The federal government provides a myriad public goods and services.... The continued operation of these programs through the indefinite future at current levels of service or benefit provision per capita will depend upon the availability of resources for financing them. All federal purchases and debt service payments must ultimately be financed out of future federal revenues.... Although the government can borrow for temporary periods of time, the additional debt must also be serviced out of future tax receipts. Hence, current (net) debt held by the public plus the government's future non-interest spending must be balanced over time by its future receipts.
The government's overall fiscal policy may be called balanced if today's outstanding debt held by the public plus the present value of projected future non-interest spending equals the present value of projected future government receipts, where projections are made under today's fiscal policies. By present value, we mean that dollars paid or received throughout the future are discounted by the government's long-term interest rate in order to reflect their value today. A fiscal policy that is balanced can be sustained without future policy changes in either federal outlays or in the various sources of federal revenues. Hence, the Fiscal Imbalance measure as of the end of year t is defined as
FI(t) = PVE(t) - PVR(t) - A(t)
This definition is simply understood as the excess of total expenditures over available resources in present value. Here, PVE(t) stands for the present value of projected expenditures under current policies at the end of period t, PVR(t) stands for the present value of projected receipts under current policies, and A(t) represents assets in hand at the end of period t. Note that if the program for which FI is being calculated has debt outstanding, A(t) would be negative and would increase FI.
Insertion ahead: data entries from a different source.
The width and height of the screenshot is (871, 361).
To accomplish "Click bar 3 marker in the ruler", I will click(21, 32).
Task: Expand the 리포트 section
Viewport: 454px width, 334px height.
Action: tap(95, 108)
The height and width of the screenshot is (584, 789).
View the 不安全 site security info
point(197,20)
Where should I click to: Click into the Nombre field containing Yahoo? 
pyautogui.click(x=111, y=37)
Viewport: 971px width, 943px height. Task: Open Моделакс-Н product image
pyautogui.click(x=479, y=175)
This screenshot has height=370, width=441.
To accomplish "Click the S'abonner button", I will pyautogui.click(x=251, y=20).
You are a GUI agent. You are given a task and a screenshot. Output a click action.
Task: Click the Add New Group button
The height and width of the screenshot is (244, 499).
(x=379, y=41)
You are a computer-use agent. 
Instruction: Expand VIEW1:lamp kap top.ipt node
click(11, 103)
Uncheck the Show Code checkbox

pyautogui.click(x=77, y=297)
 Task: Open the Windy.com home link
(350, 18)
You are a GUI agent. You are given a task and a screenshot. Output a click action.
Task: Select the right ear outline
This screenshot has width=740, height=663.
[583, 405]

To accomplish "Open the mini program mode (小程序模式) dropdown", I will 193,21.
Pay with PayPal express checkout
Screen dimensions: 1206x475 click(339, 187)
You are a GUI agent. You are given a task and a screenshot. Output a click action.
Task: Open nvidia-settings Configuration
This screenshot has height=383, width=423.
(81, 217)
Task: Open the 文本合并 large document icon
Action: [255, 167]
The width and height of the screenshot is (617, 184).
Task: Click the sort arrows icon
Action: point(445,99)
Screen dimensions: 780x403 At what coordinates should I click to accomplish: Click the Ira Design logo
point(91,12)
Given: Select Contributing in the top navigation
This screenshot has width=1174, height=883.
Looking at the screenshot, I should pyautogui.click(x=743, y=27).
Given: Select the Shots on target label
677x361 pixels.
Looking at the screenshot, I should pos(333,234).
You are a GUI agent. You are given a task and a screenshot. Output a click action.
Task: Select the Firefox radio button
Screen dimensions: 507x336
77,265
I think this is sound; you can run a debt forever, if you have the revenue to service it, and this isn't really a fiscal problem. You can spend more in the short run, if you have long-run revenues to cover it, and people are willing to lend to you on the strength of them (which is generally the case when your name is Uncle Sam). But if you don't have the money coming in, you're in trouble.
How much trouble? Well, I'm not about to double-check Gokhale and Smetter's arithmetic or projections; they could be wrong or exaggerating, for all I know. But assuming they did a competent job, things are pretty bad.
Taking present values as of fiscal-year-end 2002 and interpreting the policies in the federal budget for fiscal year 2004 as "current policies," the federal government's total Fiscal Imbalance is equal to \$44.2 trillion. By "present value," we mean that all future spending and revenue are not only reduced for inflation but are additionally discounted by the government's (inflation-adjusted) long-term borrowing rate. This calculation allows us to determine how much money the government must come up with immediately to put fiscal policy on a sustainable course. Since, of course, the government does not have an extra \$44.2 trillion today it must make cuts or increase revenue in future years so that, when discounted to today, the present value total of those cuts and extra revenue equals \$44.2 trillion. Of course, for their discounted value to equal \$44.2 trillion, the cumulative dollar value of future spending cuts and revenue increases must be more than \$44.2 trillion....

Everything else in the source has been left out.